Eigentlich hat Belinda nur ein Studium begonnen, um endlich aus den relativ starren Konventionen ihrer armenischen Familie auszubrechen. Nur zur Mutter hält sie engen Kontakt. Ansonsten frönt sie der neu gewonnenen Freiheit und genießt das Leben an der Seite ihres deutschen Freundes Manuel. Als aber ihr Vater unerwartet stirbt, gerät Belinda - ohne es zu wollen - immer stärker in den Sog ihrer armenischen Herkunft. Dadurch entfremdet sie sich gleichzeitig mehr und mehr von ihrem Studentenleben und damit auch von Manuel ...
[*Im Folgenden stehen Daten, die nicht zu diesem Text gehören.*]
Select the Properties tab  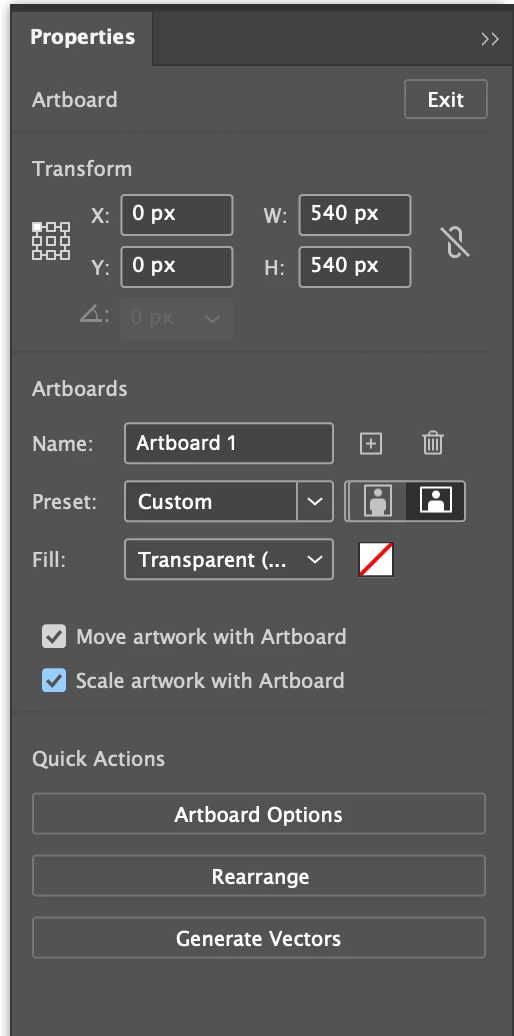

Samira Radsi erzählt in ihrem Kinodebüt vom Leben zwischen unterschiedlichen Kulturen. Zwischen tragischen und komischen Momenten entwickelt sie mit sensiblem Gespür die Geschichte einer jungen Frau, die sich zwischen ihrer Verankerung in der Tradition ihres Volkes und dem Wunsch nach Flucht aus eben dieser Situation entscheiden muss, um einen für sie richtigen Weg zu finden. Wenn auch einige Szenen übertrieben wirken und relativ kostengünstig gefilmt wurden, hat diese Selbstfindungsgeschichte dennoch Unterhaltungswert.